Le routeur principal a un réseau 192.168.1.0 et un masque de 255.255.255.0; je voulais établir un réseau distinct (192.168.2.0) pour mon projet afin de ne pas surcharger le réseau principal en utilisant un serveur DHCP pour contrôler mon réseau de projet. Stupide qu'il puisse paraitre, je crois savoir où est le problème: le masque de sous-réseau du routeur principal. J'ai peut-être mis le doigt sur le bobo (ou pas), mais les 2 réseaux ont le 3e bits différent (adresses mises en gras). J'ai remarqué ce détail que je n'avais pas fait attention. Et je réfléchis en plus comment un réseau virtuel est capable de communiquer avec le réseau physique, il y a un pont virtuel "virbr0" entre la carte virtuel et la carte physique, mais l'adresse IP virtuelle est différente que l'adresse physique par exemple : 192.168.0.x > virbr0 > 192.168.122.x . Le 3e bits dans l'exemple est différente aussi. Dans la table de routage de mon portable , rien n'indique une passerelle entre la carte physique et virtuelle. J'ai l'appli "Machine" pour les machines virtuelles, ce qui m'a permis d'affirmer les inscriptions de cette table.

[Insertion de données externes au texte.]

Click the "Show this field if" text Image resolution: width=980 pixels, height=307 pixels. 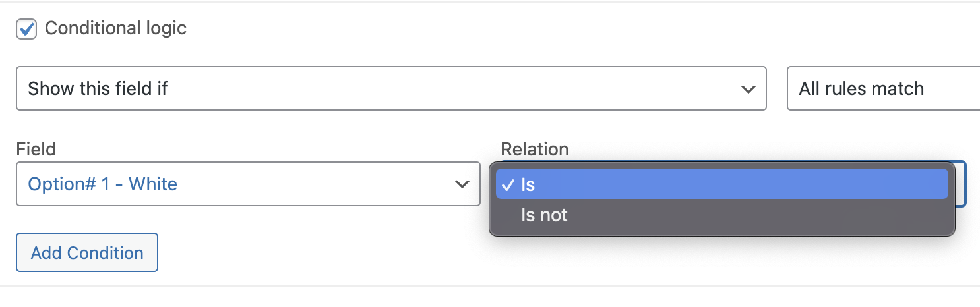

Ce qui m'amène présentement à de sérieuses interrogations sur ce sujet:
-Modifier le masque de sous-réseau du routeur principal (255.255.255.0 > 255.255.0.0) afin de permettre l'utilisation du serveur DHCP sur Ares;
- un pont virtuel "virbr0" relie un réseau virtuel à la carte réseau physique avec un IP de 192.168.122.0 et un masque 255.255.255.0, le pont "br0" sur Ares devrait avoir une IP 192.168.2.0 et un masque 255.255.255.0 sans avoir recours à DHCP;
- mettre Ares en DMZ.

Avec ces interrogations, mettre la machine en DMZ pour faire plus simple, mais beaucoup de travail au niveau de la sécurité... Avec le point du pont virtuel ayant une adresse différente que celle de la carte physique , on peut faire celà que le pont ait une IP différente pour communiquer avec le réseau principal???

Merci, désolé d'avoir autant d'interrogations...

droopy191 · Le 11/06/2019, à 14:51

Salut,

Désolé, mais la je ne vous suis plus dans votre cheminement / raisonnement.

La question de départ était comment faire communiquer 2 réseaux 192.168.1.0 et 192.168.2.0. Nous avons déterminé que ce n'était pas possible à cause de votre modem routeur qui ne gère pas les routes statiques.
2 ème approche, vu que l'on ne peut pas utiliser Ares comme routeur, le faire fonctionner comme un simple pont réseau. Donc, ne plus avoir qu'un seul réseau ip et un seul serveur dhcp.

Voila ou j'en suis dans la compréhension de votre problème.
Expliquez ce que vous faire ?

Je tente quand meme de répondre à vos questions

Ce qui m'amène présentement à de sérieuses interrogations sur ce sujet:
-Modifier le masque de sous-réseau du routeur principal (255.255.255.0 > 255.255.0.0) afin de permettre l'utilisation du serveur DHCP sur Ares;

Je ne vois pas pas le raport.
Ares en mode pont implique un seul serveur dhcp ( le modem routeur, ou Ares mais pas les 2 )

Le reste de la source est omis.